9.4 Deriving the AdaBoost weights

The AdaBoost classifier can be written as \begin{equation} \widehat{y}_{\text{boost}}(\mathbf{x}) = \text{sign}\left( c^{(B)}(\mathbf{x}) \right) \end{equation} where the functions $c^{(1)}(\mathbf{x}), \, \dots, c^{(B)}(\mathbf{x})$ are constructed sequentially as \begin{equation} c^{(b)}(\mathbf{x}) = c^{(b-1)}(\mathbf{x}) + \alpha^{(b)} \widehat y^{(b)}(\mathbf{x}), \end{equation} initialized with $c^{(0)}(x) \equiv 0$. The $b$th ensemble member $\widehat y^{(b)}(x)$ is found by applying the chosen base classifier to a weighted version of the training data.
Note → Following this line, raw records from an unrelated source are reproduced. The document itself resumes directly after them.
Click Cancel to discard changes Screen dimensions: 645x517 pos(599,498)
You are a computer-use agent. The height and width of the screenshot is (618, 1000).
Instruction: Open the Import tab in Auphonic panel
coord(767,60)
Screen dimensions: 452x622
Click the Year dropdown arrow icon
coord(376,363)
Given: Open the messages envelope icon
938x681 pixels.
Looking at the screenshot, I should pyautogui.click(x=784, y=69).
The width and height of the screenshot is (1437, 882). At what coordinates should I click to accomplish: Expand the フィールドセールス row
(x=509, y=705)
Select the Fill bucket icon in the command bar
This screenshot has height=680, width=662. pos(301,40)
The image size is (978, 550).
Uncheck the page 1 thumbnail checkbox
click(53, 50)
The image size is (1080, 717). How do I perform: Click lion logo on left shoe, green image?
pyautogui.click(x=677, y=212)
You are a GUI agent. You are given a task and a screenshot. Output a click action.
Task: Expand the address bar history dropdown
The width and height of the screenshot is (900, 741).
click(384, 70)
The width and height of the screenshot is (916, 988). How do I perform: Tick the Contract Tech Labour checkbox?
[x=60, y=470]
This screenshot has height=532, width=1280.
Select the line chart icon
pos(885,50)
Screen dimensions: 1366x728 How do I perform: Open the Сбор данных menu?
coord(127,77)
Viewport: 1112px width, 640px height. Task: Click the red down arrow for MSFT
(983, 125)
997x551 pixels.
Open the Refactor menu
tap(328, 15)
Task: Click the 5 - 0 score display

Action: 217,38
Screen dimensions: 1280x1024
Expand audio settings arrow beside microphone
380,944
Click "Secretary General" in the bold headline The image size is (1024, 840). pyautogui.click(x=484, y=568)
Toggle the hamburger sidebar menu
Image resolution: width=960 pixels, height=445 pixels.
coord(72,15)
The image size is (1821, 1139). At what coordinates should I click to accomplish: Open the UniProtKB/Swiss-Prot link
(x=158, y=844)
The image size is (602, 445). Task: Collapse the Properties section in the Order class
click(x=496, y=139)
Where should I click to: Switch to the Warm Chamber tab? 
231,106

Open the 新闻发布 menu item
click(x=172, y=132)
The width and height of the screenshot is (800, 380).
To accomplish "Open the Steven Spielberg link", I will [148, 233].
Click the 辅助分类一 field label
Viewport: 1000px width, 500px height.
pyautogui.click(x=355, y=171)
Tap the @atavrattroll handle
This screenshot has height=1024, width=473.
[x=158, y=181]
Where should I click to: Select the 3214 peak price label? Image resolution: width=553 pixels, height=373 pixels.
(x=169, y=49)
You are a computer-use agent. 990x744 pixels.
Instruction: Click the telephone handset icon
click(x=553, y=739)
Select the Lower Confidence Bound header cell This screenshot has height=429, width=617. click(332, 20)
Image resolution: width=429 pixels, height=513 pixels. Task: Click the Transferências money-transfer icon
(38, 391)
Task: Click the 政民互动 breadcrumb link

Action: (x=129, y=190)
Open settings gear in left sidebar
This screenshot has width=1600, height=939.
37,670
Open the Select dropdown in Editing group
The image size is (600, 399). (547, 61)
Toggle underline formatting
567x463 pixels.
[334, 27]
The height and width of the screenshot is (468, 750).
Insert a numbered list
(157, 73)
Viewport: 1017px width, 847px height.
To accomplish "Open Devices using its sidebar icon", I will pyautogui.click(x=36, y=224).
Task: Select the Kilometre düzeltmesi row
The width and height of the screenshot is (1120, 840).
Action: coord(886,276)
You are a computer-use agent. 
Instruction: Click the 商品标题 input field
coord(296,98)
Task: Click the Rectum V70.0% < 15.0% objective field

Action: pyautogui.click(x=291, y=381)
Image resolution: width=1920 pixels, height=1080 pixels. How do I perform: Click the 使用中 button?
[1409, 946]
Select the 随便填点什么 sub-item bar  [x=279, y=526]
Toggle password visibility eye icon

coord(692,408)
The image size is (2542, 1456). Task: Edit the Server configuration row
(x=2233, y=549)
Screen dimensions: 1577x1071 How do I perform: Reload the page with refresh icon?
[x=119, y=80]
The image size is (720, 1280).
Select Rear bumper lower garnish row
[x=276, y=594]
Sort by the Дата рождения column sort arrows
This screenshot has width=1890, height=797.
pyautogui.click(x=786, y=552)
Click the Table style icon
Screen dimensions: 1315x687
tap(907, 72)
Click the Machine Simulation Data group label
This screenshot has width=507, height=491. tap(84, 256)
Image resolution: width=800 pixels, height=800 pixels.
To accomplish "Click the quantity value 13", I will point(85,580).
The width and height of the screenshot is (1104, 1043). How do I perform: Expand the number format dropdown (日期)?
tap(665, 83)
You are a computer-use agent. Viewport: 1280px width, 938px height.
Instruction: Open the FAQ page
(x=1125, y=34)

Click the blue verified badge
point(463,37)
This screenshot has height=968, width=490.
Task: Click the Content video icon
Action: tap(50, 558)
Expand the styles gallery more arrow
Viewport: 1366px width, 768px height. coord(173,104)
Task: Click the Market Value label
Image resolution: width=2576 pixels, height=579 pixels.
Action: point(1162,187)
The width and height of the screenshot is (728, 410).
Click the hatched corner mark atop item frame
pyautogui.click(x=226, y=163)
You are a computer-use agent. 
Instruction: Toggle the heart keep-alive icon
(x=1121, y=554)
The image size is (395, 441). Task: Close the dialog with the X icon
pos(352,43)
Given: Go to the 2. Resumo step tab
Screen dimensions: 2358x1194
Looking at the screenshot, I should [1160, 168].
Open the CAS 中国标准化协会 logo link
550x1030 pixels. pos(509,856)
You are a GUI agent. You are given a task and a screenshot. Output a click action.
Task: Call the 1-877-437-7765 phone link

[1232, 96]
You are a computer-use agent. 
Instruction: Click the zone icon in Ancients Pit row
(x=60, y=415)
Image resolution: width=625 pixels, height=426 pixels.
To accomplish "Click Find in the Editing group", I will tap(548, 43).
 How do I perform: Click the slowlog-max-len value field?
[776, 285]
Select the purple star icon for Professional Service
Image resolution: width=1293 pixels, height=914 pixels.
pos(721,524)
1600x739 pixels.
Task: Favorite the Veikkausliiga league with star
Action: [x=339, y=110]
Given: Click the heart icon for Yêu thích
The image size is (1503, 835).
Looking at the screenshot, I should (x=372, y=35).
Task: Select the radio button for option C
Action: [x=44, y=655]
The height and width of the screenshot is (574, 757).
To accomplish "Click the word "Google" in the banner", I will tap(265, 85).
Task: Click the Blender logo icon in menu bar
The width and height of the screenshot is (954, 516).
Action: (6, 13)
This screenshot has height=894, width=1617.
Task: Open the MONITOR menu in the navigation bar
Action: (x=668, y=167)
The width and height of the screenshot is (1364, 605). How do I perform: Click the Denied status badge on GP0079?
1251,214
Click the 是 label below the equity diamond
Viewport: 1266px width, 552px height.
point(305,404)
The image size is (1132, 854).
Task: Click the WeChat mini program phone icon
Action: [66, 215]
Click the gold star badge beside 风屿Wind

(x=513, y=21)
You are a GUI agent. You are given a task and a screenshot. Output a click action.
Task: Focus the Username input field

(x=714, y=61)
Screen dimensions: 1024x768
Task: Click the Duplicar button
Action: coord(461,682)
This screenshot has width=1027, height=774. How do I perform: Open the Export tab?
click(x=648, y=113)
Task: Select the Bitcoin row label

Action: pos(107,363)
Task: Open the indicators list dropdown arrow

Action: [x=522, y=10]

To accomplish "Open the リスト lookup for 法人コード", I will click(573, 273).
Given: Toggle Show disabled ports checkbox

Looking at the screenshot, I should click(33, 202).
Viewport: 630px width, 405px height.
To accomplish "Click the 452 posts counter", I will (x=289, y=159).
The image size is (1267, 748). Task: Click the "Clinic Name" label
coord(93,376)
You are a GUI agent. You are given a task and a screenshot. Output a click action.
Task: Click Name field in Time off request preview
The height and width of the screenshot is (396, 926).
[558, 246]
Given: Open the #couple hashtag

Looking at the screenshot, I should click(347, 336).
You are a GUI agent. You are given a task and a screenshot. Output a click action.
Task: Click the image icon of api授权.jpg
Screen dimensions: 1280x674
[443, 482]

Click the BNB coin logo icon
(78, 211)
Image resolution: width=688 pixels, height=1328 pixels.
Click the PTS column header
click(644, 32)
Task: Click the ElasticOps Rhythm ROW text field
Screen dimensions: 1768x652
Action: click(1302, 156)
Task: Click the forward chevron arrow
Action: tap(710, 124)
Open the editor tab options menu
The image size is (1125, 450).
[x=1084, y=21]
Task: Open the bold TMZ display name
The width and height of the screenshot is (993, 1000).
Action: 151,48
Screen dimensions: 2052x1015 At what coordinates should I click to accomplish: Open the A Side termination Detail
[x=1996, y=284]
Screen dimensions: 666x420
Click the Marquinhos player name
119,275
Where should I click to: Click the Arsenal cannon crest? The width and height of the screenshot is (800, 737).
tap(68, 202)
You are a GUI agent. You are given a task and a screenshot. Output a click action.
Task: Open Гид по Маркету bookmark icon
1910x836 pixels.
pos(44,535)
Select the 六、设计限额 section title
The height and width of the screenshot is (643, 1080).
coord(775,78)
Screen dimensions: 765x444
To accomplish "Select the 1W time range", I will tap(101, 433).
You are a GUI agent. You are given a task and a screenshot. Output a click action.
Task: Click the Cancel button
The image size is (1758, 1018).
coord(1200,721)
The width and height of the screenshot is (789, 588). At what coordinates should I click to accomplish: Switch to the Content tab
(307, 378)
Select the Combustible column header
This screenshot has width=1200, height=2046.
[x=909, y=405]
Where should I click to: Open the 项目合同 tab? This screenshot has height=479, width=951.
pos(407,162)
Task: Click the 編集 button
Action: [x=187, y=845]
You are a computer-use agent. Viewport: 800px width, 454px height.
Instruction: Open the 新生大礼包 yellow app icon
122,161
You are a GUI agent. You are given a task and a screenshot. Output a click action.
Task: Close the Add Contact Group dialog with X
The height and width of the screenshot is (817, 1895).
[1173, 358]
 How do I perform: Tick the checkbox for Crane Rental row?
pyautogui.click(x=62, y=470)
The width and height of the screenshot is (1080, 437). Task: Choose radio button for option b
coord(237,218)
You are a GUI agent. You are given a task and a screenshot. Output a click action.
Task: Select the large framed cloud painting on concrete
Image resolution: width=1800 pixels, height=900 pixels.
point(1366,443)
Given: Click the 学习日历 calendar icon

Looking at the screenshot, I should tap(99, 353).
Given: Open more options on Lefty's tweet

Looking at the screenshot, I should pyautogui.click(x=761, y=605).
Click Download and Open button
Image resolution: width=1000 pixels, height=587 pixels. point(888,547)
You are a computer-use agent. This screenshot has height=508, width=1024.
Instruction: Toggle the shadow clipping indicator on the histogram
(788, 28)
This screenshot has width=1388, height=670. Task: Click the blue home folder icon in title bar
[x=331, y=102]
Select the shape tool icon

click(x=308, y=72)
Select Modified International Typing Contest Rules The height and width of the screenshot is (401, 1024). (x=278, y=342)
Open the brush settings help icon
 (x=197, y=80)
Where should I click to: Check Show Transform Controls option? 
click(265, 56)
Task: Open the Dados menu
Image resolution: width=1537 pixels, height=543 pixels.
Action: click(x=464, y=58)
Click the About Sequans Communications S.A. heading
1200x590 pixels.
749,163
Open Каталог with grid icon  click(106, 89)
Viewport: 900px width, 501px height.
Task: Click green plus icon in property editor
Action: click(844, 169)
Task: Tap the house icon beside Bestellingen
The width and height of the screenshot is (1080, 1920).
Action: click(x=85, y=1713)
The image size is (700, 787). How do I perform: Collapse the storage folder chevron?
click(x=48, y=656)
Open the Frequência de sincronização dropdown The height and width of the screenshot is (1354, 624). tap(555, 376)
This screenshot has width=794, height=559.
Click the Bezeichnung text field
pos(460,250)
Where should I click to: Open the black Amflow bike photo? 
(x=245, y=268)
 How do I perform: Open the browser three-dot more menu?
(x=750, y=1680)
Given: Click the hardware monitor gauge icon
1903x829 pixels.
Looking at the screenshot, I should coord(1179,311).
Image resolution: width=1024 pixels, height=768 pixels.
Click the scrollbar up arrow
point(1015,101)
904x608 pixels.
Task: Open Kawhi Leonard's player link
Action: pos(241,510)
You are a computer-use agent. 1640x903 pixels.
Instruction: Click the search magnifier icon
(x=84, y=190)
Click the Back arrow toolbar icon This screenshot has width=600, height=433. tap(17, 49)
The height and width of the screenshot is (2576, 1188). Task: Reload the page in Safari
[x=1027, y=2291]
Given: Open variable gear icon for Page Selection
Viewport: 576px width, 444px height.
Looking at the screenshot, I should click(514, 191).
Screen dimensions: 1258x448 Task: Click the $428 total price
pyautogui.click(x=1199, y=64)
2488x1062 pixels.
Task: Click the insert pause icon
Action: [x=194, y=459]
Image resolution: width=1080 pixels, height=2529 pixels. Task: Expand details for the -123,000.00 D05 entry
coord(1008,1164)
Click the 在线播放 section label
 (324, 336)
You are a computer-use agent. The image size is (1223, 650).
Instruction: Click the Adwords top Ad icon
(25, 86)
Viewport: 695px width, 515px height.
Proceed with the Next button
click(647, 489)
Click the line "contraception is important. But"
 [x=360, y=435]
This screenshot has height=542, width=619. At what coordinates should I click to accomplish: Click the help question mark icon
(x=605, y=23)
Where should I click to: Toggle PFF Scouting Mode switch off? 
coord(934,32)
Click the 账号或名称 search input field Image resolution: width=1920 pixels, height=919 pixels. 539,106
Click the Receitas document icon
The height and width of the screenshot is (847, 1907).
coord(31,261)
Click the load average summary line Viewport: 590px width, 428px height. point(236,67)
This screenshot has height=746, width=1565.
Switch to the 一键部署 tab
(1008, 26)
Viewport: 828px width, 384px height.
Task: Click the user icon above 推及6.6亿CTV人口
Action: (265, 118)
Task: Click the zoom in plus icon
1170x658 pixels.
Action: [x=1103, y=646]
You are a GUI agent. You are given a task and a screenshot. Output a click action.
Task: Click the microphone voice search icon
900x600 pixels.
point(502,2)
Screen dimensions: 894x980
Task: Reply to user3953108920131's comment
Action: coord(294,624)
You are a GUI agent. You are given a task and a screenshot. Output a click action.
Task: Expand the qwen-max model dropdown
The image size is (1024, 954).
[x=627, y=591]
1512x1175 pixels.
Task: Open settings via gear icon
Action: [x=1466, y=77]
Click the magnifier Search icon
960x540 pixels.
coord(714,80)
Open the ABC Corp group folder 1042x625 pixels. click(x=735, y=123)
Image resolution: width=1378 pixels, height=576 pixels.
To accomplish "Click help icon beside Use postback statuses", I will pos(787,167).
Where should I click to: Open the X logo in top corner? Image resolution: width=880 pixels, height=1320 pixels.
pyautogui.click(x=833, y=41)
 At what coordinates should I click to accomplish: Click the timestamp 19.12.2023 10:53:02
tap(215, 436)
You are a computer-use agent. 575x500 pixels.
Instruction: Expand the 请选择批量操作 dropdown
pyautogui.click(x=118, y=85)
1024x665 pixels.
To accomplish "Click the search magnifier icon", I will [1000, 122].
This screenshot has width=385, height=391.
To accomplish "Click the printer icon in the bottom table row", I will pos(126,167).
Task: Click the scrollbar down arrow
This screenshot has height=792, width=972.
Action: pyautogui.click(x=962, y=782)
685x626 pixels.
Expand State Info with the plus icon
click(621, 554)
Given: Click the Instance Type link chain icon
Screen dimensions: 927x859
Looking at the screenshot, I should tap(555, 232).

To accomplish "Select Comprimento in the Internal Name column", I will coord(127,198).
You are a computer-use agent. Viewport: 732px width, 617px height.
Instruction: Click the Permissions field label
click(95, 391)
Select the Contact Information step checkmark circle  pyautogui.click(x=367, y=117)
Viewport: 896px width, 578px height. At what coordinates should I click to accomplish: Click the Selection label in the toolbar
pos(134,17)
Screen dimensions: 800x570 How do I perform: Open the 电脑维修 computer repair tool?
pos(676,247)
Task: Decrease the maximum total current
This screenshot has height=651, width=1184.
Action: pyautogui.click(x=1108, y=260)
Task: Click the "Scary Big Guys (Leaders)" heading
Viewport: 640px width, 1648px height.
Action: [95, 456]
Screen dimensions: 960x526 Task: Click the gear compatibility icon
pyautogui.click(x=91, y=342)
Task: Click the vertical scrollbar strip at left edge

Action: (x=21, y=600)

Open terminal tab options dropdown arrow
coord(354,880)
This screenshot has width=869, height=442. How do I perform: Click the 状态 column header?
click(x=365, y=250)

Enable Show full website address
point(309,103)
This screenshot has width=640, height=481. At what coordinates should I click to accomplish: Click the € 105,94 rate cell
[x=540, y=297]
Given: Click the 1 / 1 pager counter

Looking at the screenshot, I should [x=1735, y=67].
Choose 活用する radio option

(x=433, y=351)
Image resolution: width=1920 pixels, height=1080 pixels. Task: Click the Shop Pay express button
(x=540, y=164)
Once this has been found, we also need to compute the corresponding "confidence" coefficient $\alpha^{(b)}$. This is done by minimizing the weighted exponential loss of the training data, \begin{align} \alpha^{(b)} = \arg\min_{\alpha}\left\{\sum_{i=1}^n w_i^{(b)} \exp \left(- \alpha y_i \widehat y^{(b)}(\mathbf{x}_i) \right) \right\} \end{align} where $w_i^{(b)} = \exp\left(-y_i c^{(b-1)}(\mathbf{x}_i)\right)$.

Show that the optimal solution is given by \begin{equation} \alpha^{(b)} = \frac{1}{2}\ln\left( \frac{1 - E_{\text{train}}^{(b)}}{E_{\text{train}}^{(b)}} \right) \end{equation} where \begin{equation} E_{\text{train}}^{(b)} = \sum_{i=1}^n \frac{w_i^{(b)}}{\sum_{j=1}^n w_{j}^{(b)}} \mathbb{I}(y_i \neq \widehat{y}^{(b)}(\mathbf{x}_i)). \end{equation}

_Hint 1: We use class labels $-1$ and $1$, i.e. $y_i \in \{-1, 1\}$ and $\widehat{y}^{(b)}(\mathbf{x}_i) \in \{-1, 1\}$. Using this fact, divide the sum in the objective function in the equation for $\alpha^{(b)}$ into one sum ranging over all correctly classified training data points and one sum ranging over all misclassified training data points._

Hint 2: You are allowed to use the fact that the objective function in the equation for $\alpha^{(b)}$ has a single stationary point corresponding to the global minima.

Solution

We want to minimize the expression \begin{equation} F(\alpha) := \sum_{i=1}^n w_i^{(b)} \exp\left(- \alpha y_i \widehat{y}^{(b)}(\mathbf{x}_i)\right) \end{equation} with respect to $\alpha$. Using the second hint of the problem formulation, we can do this by differentiating the expression, setting the derivative to zero, and solving for $\alpha$.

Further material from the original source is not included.